Ce que l’appelant dit au sujet de ses limitations fonctionnelles

[21] Selon l’appelant, son problème de santé a entraîné des limitations fonctionnelles qui nuisent à sa capacité de travail. Sa maladie de l’œil s’est peu à peu aggravée. Il avait donc de plus en plus de difficultés à gagner sa vie comme acteur de doublage. En 2019, il est devenu très difficile pour lui de travailler sans des mesures d’adaptation importantes. Il trouvait de moins en moins de travail et sa rémunération est tombée en dessous de ce dont il a besoin pour vivre.
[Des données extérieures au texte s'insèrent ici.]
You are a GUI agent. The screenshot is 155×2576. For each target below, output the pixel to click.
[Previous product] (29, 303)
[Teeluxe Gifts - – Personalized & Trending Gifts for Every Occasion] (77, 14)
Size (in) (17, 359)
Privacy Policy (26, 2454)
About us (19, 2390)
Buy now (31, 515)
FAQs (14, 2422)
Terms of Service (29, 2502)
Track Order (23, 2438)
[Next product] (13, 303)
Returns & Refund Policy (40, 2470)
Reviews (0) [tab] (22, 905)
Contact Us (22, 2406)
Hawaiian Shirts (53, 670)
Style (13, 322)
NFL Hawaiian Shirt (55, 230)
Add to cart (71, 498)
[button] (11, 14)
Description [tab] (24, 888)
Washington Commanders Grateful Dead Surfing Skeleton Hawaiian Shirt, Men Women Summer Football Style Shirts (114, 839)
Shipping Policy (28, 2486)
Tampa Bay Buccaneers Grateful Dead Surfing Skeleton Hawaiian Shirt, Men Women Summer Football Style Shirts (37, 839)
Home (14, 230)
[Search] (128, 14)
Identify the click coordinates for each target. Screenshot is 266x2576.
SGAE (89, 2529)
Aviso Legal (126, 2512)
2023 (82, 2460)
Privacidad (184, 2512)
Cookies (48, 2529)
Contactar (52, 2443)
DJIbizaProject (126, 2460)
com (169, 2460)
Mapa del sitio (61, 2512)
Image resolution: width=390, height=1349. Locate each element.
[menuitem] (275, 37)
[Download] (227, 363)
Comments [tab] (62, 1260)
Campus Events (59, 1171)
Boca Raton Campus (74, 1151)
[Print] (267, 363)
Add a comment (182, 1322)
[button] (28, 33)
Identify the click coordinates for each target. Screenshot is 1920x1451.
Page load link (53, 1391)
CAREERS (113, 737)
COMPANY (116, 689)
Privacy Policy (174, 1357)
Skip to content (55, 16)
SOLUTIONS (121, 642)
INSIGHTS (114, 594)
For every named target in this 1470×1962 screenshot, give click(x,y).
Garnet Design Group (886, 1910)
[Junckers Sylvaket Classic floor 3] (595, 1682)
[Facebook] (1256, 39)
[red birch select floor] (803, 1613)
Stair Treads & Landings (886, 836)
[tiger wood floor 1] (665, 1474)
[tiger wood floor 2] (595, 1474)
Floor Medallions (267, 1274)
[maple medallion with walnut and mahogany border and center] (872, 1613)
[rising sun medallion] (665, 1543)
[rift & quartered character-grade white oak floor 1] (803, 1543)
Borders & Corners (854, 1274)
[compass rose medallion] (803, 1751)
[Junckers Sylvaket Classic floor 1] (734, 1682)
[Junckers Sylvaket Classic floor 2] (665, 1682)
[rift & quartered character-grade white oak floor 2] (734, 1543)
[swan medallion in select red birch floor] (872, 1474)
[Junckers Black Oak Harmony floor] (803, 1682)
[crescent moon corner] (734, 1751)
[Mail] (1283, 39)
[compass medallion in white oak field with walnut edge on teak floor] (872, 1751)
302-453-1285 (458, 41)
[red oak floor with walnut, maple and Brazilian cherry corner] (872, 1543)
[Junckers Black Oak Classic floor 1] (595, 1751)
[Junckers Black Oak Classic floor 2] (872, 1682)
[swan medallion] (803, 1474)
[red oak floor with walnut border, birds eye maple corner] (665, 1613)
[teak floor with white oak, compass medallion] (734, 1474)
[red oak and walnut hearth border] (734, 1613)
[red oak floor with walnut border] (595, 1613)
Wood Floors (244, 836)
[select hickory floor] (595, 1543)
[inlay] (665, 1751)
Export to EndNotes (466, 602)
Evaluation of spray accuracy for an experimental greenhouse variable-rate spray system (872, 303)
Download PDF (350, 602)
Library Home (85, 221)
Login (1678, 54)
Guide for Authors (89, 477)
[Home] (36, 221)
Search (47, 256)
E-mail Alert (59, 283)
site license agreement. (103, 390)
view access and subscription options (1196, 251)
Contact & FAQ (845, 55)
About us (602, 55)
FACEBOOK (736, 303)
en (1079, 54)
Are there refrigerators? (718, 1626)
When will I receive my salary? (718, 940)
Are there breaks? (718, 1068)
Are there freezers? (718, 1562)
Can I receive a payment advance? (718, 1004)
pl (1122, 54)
[22] L’appelant voulait être acteur de doublage pour les dessins animés puisqu’il était tout petit. Il a eu une belle carrière qui lui a permis de réaliser son rêve. Il adore son travail. Malheureusement, sa vue s’est détériorée au point où il ne peut plus travailler sans des mesures d’adaptation importantes. Dans les faits, il ne trouve plus beaucoup de travail à cause de cela.

[23] L’appelant est atteint de ce problème de santé depuis son enfance, mais son état s’est aggravé au fil du temps. Ses yeux ont de la difficulté à s’ajuster et à voir les objets. Il ne peut pas lire les petits caractères ni utiliser la plupart des sites Web. Il est aussi très sensible à la lumière. Il ne voit rien quand la lumière est vive à l’intérieur. Il ne peut rien voir quand il fait clair dehors. Au fil du temps, il a développé une réaction aiguë à la lumière du soleil, ce qui a entraîné de la photophobie, une peur de la lumière. Il peut quitter la maison seulement après le coucher du soleil ou si le ciel est couvert.

[24] L’appelant ne peut pas lire les caractères de taille normale, même si la luminosité est faible. Il doit agrandir considérablement les mots et placer son visage à quelques centimètres de l’écran pour distinguer les lettres. La lecture est un processus lent et épuisant. Il utilisait des applications informatiques qui agrandissaient le texte et inversaient les couleurs, ce qui l’aidait à lire les scénarios. Mais en 2019, ses yeux ont commencé à devenir très sensibles à la lumière. Les aides technologiques ne pouvaient plus compenser.

[25] Pour faire du doublage, il faut lire ses lignes juste au bon moment. Cela implique entre autres d’adapter sa voix aux [traduction] « mouvements des lèvres » du personnage de dessin animé à l’écran. Le travail se fait dans un studio d’enregistrement, qui est habituellement éclairé par des lumières vives. Les contrats qui rapportent beaucoup consistent à faire des enregistrements en direct avec les autres membres de la distribution.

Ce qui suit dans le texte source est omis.